The thing is that when I measure the time spent by eahc kernel, the not optimized one takes much less time.

Here is the code. It’s very basic so I hope you can give a look at it. Only the accesses to temp_result part is modified, the rest of the code remains untouched.

Thanks in advance,

Vince

dim3 blocks(16, 16, 1);

dim3 grids(dimx / blocks.x + (dimx%blocks.x?1:0), dimz*dimy/4 / blocks.y + (dimy%blocks.y?1:0));

__global__ void morpho_optimize(unsigned char* odata, unsigned char* idata, int mem_size)

{

	__shared__ unsigned char temp_result[BLOCK_SIZE_Y][4*BLOCK_SIZE_X];

	uchar4 pixels4;

	int xindex  = (blockIdx.x * blockDim.x) + threadIdx.x;

	int yindex  = (blockIdx.y * blockDim.y) + threadIdx.y;

	int index = (gridDim.x * blockDim.x * yindex) + xindex;

	if ( index < mem_size )

	{

		// load 4 pixels

		pixels4 = ((uchar4*)idata)[index];

		// compare each pixel to THRESH

				temp_result[threadIdx.y][threadIdx.x] = pixels4.x < THRESH ? 0 : 255;

		__syncthreads();

		temp_result[threadIdx.y][blockDim.x+threadIdx.x] = pixels4.y < THRESH ? 0 : 255;

		__syncthreads();

		temp_result[threadIdx.y][2*blockDim.x+threadIdx.x] = pixels4.z < THRESH ? 0 : 255;

		__syncthreads();

		temp_result[threadIdx.y][3*blockDim.x+threadIdx.x] = pixels4.w < THRESH ? 0 : 255;

		__syncthreads();

		// store the 4-pixel add back to mem

		pixels4.x = temp_result[threadIdx.y][threadIdx.x];

		__syncthreads();

		pixels4.y = temp_result[threadIdx.y][blockDim.x+threadIdx.x];

		__syncthreads();

		pixels4.z = temp_result[threadIdx.y][2*blockDim.x+threadIdx.x];

		__syncthreads();

		pixels4.w = temp_result[threadIdx.y][3*blockDim.x+threadIdx.x];

		__syncthreads();

		((uchar4*)odata)[index] = pixels4;

	}

}

__global__ void morpho(unsigned char* odata, unsigned char* idata, int mem_size)

{

	__shared__ unsigned char temp_result[BLOCK_SIZE_Y][4*BLOCK_SIZE_X];

	uchar4 pixels4;

	int xindex  = (blockIdx.x * blockDim.x) + threadIdx.x;

	int yindex  = (blockIdx.y * blockDim.y) + threadIdx.y;

	int index = (gridDim.x * blockDim.x * yindex) + xindex;

	if ( index < mem_size )

	{

		// load 4 pixels

		pixels4 = ((uchar4*)idata)[index];

		// compare each pixel to THRESH

				temp_result[threadIdx.y][4*threadIdx.x] = pixels4.x < THRESH ? 0 : 255;

		temp_result[threadIdx.y][4*threadIdx.x+1] = pixels4.y < THRESH ? 0 : 255;

		temp_result[threadIdx.y][4*threadIdx.x+2] = pixels4.z < THRESH ? 0 : 255;

		temp_result[threadIdx.y][4*threadIdx.x+3] = pixels4.w < THRESH ? 0 : 255;

		// store the 4-pixel add back to mem

		pixels4.x = temp_result[threadIdx.y][4*threadIdx.x];

		pixels4.y = temp_result[threadIdx.y][4*threadIdx.x+1];

		pixels4.z = temp_result[threadIdx.y][4*threadIdx.x+2];

		pixels4.w = temp_result[threadIdx.y][4*threadIdx.x+3];

		((uchar4*)odata)[index] = pixels4;

	}

}

Your “unoptimized” kernel is perfectly bank-conflict free, while the “optimized” is not. Note that banks consist of 32-bit words, so four adjacent char variables go into the same bank.

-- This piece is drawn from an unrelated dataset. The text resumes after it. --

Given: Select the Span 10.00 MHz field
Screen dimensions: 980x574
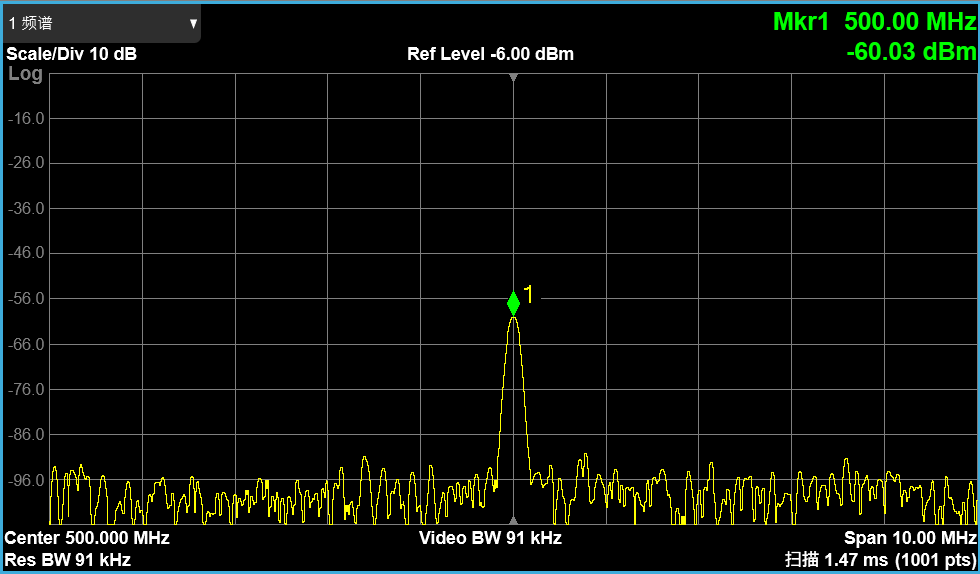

Btw., why are you using shared memory at all? You could as well use automatic variables that would end up in registers.

Thank you for your answer!

Well, actually, I allocated an unsigned char shared memory table so shouldn’t it allocate each element of the table (unsigned char) to one 32-bit word ?

So in this case, there is bank conflict, right ?

I’m using shared memory because I’m going to try expending this code to serialize different image processing algorithms (morphology) on shared memory. If you have any advices based on your experience or readings concerning this subject, I’d very delighted if you pointed it out for me.

Thank you for your answer and you’re advices. Please tell me if I’m wrong.

Vince

No, the arrays are still packed as densely as in normal C.

The case of char arrays in shared memory is explicitly discussed in the Programming Guide.